Since these states want to play Civil War 2 (because they hate being components of a country), and since we’re not going to start massing troops in this day and age, it might be time to start organizing an economic boycott of these states, I for one won’t buy a thing from a company that’s based in any of those “moral” shitholes.

This would be my guess. They make a tweak to viability without overtly going after Roe. Then Florida criminalizes abortion after the first 48 hours of pregnancy.

It gets appealed to SCOTUS who says “gee, how did this thing ever get so conflicted and confusing? We’re done trying to sort it out. If you want to have this right, win a Senate supermajority and pass a law (which we’ll probably also strike down).” Just absolute weasels and cowards.

I could be wrong, but I don’t think Roberts will get the other conservatives on board with a “keep Roe but lower the threshold” approach. Any ruling that affirms Roe, even obliquely, will be anathema to the pro-life movement. Repealing Roe is what Barrett and Kavanaugh have been groomed for their entire careers. They may blink, but I think it’s just as likely that they decide to rip off the band aid.

Also, prolonging the drip, drip, drip of litigating more and more restrictions on abortion access just delays the movement’s ultimate goal of outlawing abortion everywhere through a judicial finding that the fetus has a right to life.
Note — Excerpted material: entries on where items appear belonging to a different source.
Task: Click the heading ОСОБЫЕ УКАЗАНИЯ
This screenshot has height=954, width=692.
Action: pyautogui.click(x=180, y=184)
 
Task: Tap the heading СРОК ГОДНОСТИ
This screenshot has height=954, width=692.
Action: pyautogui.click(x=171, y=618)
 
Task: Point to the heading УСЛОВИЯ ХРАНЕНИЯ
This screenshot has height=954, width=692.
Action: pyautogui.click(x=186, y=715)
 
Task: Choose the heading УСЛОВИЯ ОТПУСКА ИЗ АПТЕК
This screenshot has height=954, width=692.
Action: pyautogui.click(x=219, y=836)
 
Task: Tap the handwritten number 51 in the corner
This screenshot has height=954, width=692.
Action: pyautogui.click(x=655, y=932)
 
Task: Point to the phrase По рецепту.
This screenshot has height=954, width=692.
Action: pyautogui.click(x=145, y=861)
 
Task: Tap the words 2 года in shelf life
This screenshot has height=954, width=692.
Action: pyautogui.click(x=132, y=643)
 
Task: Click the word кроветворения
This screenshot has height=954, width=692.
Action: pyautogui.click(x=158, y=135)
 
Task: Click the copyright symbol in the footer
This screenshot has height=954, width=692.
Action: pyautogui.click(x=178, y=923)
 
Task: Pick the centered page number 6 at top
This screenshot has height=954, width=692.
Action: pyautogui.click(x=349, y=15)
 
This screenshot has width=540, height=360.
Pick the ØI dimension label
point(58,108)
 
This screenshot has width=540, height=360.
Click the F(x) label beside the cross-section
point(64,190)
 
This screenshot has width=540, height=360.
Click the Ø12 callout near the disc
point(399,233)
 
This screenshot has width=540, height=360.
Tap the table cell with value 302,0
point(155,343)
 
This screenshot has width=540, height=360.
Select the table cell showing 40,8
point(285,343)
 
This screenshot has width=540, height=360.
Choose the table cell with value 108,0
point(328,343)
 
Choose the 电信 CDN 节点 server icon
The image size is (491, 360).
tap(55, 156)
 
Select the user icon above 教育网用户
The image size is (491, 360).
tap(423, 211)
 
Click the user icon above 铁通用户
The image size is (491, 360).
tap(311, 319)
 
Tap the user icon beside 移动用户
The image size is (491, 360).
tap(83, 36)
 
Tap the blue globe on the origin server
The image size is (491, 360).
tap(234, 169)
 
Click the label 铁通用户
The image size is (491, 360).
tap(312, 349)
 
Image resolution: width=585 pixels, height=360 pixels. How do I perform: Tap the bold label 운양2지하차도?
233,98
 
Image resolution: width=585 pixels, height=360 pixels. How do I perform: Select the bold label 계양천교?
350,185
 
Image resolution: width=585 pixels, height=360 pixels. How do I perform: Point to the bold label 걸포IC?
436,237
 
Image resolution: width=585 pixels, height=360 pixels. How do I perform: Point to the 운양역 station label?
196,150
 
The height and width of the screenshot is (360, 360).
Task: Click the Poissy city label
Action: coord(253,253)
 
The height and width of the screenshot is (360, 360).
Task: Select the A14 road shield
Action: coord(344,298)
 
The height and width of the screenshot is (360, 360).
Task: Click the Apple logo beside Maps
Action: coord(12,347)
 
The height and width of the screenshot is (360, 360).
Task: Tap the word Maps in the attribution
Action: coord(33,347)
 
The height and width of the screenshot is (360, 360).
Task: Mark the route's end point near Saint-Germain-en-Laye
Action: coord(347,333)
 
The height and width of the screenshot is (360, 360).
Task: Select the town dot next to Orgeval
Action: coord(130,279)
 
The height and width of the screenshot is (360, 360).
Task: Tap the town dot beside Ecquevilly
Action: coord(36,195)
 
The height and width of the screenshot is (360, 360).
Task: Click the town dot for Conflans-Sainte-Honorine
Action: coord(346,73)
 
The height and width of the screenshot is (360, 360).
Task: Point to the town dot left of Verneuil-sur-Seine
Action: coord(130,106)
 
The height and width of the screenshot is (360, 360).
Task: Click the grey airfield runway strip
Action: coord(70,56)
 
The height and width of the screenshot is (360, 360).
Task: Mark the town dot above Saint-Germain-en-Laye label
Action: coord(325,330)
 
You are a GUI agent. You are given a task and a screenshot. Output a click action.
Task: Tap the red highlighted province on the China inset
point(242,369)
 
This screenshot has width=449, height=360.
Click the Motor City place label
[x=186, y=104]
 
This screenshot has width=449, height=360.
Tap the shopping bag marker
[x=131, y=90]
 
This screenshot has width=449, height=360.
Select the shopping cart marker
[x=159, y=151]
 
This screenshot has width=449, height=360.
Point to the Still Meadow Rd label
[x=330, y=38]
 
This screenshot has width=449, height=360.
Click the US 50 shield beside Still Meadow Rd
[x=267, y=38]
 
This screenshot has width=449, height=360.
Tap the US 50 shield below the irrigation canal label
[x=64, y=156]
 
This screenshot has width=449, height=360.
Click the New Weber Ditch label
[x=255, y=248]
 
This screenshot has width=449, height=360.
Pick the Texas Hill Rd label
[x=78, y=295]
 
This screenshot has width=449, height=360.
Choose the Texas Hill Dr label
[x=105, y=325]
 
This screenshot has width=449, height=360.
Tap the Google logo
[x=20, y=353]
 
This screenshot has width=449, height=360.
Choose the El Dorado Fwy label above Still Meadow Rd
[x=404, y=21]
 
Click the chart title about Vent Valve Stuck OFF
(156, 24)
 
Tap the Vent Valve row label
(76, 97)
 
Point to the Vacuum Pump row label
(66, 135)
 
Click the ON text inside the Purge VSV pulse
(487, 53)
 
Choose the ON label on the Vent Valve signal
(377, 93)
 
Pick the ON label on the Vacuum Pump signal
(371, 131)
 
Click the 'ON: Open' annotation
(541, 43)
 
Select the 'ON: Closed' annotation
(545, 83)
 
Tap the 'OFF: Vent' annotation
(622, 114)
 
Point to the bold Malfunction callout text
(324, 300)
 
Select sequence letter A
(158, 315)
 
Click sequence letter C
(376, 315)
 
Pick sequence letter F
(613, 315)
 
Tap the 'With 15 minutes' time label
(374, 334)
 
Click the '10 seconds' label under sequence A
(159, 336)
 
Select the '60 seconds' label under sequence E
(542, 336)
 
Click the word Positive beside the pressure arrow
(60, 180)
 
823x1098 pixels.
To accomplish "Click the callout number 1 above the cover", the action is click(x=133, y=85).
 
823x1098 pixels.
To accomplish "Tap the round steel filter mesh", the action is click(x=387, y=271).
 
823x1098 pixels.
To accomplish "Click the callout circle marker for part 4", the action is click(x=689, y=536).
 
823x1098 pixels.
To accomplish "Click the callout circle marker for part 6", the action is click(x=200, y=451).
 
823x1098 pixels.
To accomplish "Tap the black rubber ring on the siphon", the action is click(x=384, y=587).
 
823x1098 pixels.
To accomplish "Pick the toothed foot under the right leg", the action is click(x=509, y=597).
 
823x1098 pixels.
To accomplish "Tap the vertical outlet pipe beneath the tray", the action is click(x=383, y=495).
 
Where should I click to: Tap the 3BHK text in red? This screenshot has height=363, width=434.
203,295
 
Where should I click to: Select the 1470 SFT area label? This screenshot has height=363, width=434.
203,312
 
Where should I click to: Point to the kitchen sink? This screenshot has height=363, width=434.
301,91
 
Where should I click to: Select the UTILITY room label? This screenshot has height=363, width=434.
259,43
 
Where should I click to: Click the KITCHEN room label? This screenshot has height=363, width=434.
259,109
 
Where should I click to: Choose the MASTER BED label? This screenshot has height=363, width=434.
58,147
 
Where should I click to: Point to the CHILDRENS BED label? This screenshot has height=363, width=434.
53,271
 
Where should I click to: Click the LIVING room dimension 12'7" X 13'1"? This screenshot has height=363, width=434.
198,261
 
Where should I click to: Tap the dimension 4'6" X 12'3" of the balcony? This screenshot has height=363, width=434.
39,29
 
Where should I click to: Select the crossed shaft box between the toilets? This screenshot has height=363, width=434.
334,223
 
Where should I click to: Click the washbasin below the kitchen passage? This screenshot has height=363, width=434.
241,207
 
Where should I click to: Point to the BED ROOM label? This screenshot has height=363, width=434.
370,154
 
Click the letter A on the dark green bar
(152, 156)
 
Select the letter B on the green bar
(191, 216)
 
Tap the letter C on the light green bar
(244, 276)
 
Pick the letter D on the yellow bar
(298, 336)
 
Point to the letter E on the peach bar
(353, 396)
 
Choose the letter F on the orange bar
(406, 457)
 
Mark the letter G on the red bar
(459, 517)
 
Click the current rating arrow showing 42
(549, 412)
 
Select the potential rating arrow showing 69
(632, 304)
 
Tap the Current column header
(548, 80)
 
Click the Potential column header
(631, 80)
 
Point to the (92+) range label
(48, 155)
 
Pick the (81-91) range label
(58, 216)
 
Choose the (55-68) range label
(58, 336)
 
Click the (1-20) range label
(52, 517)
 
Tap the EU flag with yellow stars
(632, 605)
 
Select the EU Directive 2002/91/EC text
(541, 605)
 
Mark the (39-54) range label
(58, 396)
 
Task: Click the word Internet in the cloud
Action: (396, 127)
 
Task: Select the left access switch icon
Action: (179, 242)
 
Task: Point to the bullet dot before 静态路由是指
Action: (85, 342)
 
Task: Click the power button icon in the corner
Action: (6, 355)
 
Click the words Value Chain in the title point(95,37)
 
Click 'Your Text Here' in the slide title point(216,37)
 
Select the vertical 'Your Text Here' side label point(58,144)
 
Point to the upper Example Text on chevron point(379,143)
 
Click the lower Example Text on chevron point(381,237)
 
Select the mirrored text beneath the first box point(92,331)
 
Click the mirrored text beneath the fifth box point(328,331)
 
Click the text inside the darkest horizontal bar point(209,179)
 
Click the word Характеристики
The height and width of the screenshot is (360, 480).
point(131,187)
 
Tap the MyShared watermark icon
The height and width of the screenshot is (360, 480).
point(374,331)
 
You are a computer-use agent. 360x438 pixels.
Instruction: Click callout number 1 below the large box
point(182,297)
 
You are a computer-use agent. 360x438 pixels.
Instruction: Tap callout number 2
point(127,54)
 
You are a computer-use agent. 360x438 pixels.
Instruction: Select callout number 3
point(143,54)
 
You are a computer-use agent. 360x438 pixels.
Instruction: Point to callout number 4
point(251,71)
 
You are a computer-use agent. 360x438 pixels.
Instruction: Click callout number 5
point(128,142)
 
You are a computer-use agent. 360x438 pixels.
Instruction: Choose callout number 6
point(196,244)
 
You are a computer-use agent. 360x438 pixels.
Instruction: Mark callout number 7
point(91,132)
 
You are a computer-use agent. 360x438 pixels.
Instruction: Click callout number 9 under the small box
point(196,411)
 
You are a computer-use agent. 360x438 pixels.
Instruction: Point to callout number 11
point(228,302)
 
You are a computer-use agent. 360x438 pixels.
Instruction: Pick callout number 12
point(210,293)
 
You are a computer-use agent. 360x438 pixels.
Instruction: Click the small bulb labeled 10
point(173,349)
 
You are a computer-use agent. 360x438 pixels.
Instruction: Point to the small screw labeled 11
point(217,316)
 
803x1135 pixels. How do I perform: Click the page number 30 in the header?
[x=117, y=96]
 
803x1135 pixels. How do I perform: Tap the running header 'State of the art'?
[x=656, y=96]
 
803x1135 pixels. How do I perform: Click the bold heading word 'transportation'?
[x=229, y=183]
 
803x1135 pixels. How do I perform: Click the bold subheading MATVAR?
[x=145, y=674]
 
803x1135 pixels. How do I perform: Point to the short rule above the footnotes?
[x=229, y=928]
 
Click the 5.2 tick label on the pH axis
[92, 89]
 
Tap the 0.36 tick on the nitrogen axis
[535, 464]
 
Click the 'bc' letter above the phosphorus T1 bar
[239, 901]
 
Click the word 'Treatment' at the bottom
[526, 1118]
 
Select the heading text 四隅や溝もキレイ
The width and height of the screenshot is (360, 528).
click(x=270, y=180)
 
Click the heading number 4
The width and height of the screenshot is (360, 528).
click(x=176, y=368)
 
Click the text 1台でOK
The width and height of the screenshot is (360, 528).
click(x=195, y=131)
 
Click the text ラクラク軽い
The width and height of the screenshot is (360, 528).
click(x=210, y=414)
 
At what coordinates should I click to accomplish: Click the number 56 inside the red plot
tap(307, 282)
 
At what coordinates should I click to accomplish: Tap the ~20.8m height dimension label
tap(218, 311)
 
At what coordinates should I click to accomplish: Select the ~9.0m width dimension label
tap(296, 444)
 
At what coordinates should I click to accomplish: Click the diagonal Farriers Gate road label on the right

They need to put Roe behind them so they can start laying the groundwork for that one.

If Roe is indeed overturned, I predict that all the liberal news outlets that had been warning of dire consequences will suddenly sing a different tune and begin running articles titled “Why Roe’s Overturn is Not the End of the World” and point out how this could pave the way for Democrats to pass a federal nationwide pro-choice law upholding abortion nationwide and call Roe’s reversal a one-step-back-but-two-steps-forward thing.